Studio album by Sopwith Camel
- Released: 1973
- Genre: Psychedelic pop; jazz rock; psychedelic rock; progressive rock;
- Producer: Erik Jacobsen

Singles from The Miraculous Hump Returns from the Moon
- "Fazon / Sleazy Street" Released: 1973;

= The Miraculous Hump Returns from the Moon =

The Miraculous Hump Returns from the Moon is a studio album by Sopwith Camel, released in 1973. The album incorporates elements of rock, progressive rock, jazz and krautrock.

== Background ==

The album was the sophomore of San Francisco band Sopwith Camel, who had received minor success with the release of 1967 single Hello, Hello before splitting.
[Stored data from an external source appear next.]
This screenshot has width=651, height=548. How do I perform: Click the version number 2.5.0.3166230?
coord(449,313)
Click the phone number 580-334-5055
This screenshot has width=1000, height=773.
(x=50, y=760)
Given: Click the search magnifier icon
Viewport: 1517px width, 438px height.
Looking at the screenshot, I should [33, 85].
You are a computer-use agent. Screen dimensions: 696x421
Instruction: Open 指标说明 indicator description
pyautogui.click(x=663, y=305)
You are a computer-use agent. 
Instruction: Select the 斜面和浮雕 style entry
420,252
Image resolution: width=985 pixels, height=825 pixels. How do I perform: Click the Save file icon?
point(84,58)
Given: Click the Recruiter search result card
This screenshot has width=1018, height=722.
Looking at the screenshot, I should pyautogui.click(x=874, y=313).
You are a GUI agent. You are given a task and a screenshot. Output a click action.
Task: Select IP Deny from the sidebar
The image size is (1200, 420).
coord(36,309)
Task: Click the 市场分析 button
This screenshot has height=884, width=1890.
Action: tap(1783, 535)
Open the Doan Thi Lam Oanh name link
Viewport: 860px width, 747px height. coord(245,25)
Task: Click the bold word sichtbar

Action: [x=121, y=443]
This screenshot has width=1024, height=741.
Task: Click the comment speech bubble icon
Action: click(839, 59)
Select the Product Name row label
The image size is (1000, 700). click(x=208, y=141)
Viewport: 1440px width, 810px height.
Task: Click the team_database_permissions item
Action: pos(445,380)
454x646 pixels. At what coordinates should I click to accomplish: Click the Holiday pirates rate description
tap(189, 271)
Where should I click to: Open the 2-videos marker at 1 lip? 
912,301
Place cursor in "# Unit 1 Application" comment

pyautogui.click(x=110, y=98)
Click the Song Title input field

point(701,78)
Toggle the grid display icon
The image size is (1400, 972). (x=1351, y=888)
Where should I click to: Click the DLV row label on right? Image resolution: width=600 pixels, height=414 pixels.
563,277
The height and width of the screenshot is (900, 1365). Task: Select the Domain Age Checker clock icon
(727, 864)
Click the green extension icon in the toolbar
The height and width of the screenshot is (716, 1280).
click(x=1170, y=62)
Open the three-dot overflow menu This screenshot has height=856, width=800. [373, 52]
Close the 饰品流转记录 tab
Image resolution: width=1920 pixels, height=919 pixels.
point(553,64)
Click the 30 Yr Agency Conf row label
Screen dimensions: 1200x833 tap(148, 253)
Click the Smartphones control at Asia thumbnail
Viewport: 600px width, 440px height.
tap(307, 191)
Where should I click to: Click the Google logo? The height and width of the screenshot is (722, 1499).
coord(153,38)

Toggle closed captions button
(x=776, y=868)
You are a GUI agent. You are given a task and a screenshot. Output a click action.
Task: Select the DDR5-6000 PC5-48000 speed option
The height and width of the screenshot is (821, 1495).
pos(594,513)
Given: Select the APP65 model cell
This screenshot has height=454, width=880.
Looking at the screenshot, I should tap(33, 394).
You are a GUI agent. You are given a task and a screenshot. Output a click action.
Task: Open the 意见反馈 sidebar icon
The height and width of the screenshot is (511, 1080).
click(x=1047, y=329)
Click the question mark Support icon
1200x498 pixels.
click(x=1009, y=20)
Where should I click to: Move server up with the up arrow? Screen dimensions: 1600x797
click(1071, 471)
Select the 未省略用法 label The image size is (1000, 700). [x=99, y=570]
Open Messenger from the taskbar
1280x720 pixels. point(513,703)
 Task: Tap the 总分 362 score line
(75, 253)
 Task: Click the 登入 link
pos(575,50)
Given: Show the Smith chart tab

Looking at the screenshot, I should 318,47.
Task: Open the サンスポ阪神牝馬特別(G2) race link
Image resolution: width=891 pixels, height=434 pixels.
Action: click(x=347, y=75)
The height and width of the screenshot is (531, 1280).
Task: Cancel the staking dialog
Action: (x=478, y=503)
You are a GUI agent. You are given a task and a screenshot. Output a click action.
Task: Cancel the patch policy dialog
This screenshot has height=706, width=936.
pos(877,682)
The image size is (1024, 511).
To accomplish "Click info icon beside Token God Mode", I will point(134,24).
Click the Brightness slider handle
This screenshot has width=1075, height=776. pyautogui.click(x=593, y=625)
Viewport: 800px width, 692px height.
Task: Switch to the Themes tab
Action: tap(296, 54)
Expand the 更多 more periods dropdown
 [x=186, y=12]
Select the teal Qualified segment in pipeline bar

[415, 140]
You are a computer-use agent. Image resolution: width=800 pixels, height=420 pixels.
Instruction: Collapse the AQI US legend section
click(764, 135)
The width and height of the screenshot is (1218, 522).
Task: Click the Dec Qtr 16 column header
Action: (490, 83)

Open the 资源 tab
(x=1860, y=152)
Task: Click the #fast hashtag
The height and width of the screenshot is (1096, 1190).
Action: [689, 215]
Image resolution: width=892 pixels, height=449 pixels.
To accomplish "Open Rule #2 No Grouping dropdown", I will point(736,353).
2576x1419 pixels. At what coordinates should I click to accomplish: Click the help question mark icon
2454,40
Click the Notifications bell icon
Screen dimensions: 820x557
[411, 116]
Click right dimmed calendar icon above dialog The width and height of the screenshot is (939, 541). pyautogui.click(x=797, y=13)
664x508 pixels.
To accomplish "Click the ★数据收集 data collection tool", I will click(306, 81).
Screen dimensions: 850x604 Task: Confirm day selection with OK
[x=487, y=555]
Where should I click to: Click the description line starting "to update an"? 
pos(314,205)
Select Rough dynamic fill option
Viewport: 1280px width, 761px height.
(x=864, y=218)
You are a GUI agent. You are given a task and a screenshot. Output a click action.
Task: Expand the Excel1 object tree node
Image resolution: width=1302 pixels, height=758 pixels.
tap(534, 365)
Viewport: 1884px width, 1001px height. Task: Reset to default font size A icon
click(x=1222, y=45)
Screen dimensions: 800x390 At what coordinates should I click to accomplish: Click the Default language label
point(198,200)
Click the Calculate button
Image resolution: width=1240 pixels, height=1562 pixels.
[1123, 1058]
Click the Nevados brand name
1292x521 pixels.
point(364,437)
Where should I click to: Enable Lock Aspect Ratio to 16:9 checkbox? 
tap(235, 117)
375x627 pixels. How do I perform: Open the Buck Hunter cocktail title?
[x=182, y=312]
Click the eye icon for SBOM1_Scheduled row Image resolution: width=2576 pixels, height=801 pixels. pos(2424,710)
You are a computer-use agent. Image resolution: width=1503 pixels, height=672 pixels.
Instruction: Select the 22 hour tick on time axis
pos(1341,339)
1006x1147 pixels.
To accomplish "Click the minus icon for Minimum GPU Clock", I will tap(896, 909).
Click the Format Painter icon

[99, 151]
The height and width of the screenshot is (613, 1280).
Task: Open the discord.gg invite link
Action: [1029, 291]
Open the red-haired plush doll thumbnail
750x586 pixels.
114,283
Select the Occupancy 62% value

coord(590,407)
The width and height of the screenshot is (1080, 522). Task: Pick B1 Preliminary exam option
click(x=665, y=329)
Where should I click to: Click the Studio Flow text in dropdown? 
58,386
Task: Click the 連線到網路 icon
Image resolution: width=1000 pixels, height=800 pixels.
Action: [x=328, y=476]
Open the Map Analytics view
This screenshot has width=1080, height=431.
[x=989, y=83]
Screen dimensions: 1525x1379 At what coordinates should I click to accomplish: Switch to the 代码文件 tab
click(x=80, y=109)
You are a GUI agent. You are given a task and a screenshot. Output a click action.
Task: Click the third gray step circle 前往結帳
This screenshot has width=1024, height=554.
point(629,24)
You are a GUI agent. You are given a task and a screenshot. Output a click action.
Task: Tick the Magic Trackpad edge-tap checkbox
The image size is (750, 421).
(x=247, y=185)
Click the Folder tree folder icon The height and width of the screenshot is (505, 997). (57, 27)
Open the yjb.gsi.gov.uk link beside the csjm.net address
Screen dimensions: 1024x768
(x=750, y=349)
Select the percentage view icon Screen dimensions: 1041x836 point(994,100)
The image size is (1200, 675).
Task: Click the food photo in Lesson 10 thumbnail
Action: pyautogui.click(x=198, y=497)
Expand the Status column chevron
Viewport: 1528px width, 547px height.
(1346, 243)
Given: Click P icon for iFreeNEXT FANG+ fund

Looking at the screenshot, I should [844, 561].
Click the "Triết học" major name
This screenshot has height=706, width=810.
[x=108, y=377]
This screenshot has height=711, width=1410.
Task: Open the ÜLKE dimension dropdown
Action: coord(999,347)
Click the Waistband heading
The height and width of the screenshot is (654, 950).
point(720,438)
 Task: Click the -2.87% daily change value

Band members Peter Kraemer and Terry MacNeil reformed the band in 1970 to write songs that would become The Miraculous Hump Returns from the Moon. Following release, a live tour of the material ended after a fire destroyed the band's truck and equipment, leading to their disbandment.

== Critical reception ==

Billboard recommended the album and described it as a "good, easy-going set...featuring often complicated, exotic instrumentals and intricately arranged harmony vocals".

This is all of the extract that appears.